# TEXTO PARA ANALIZAR:
=-=-=-=-=

Muchos viven en casas de tablas de madera con techo de aluminio, aunque algunos afortunados tienen paredes de material; unas extrañas antenitas de celular —única vía de comunicación del pueblo con el resto del mundo— se levantan varios metros por encima de los techos. Llegamos en medio del verano, y pocos días después de que una creciente del río arrasara con los cultivos de arroz, maíz o papachina de decenas de comunidades, que siembran en las orillas del San Juan. Los efectos del clima se sienten de inmediato: el 2017 empezó con la dureza redoblada.

La gente, que antes por lo menos contaba con los cultivos de pancoger, perdió su inversión y el panorama alimenticio es incierto. Aún si se oye como una afirmación extrema, hay que advertir que lo es: no hay comida. La precaria economía de las comunidades afro e indígenas del litoral del San Juan es producto de una combinación de factores que, desde tiempos inmemoriales, giran en torno de una matriz: la naturaleza extractiva que ha marcado la manera como las administraciones departamentales y nacionales conciben ese territorio. En él nunca ha existido empleo estable y la infraestructura no se ha desarrollado, por ende la gente siempre ha dependido de la bonanza de turno: la madera, la caza, el oro, la coca —todas ellas glorias pasadas.

=-=-=-=-=

# REGISTROS EXTRAÍDOS:
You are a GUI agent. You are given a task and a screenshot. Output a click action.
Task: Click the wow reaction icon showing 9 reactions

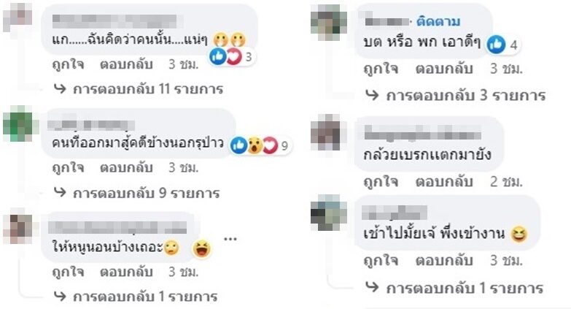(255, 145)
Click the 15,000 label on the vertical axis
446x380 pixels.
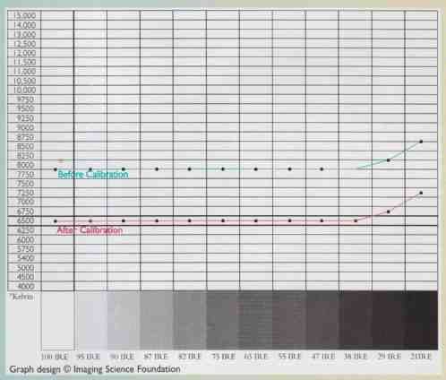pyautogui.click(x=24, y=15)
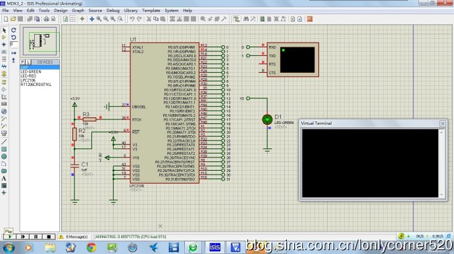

=-=-=-=-=

# TRABAJO POR HACER:
Por favor, edita el texto sobre el río San Juan: copia todo lo que va desde "Muchos viven en" hasta "la dureza redoblada." y cambia "aluminio" por "zinc". Estos registros provienen de otra fuente.

# TU SOLUCIÓN:
Muchos viven en casas de tablas de madera con techo de zinc, aunque algunos afortunados tienen paredes de material; unas extrañas antenitas de celular —única vía de comunicación del pueblo con el resto del mundo— se levantan varios metros por encima de los techos. Llegamos en medio del verano, y pocos días después de que una creciente del río arrasara con los cultivos de arroz, maíz o papachina de decenas de comunidades, que siembran en las orillas del San Juan. Los efectos del clima se sienten de inmediato: el 2017 empezó con la dureza redoblada.